Aldilà 2 La digitalizzazione è ormai entra anche nelle tradizionali aree cimiteriali inaugurando l’era della lapide interattiva. Nel cimitero danese di Roskilde e in quello americano di Seattle le tombe hanno il QR code. Basta inquadrare il codice con lo smartphone per linkare la memoria dello scomparso e accedere alla sintesi Web della sua vita. «Le chiamano anche living headstone, lapidi parlanti.
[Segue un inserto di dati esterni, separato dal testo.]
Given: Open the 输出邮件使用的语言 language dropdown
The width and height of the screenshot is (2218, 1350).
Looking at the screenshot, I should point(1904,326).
Perché raccontano aneddoti bizzarri, episodi tristi, particolari teneri che formano il tessuto vivente del ricordo. Quello che ci lega a chi non è più con noi. E adesso quel legame diventa letteralmente link. E ci apre il cuore come un pop up. Ma qualche volta lo spezza. Quando Facebook ci ricorda il compleanno di una persona cara che non c’è più. E in molti rispondono “buon compleanno in paradiso”. Un’esperienza sempre più comune, visto che nel social network riposano ormai venti milioni di anime. Una community che dialoga coi vivi come in una toccante Spoon River digitale» (ibidem).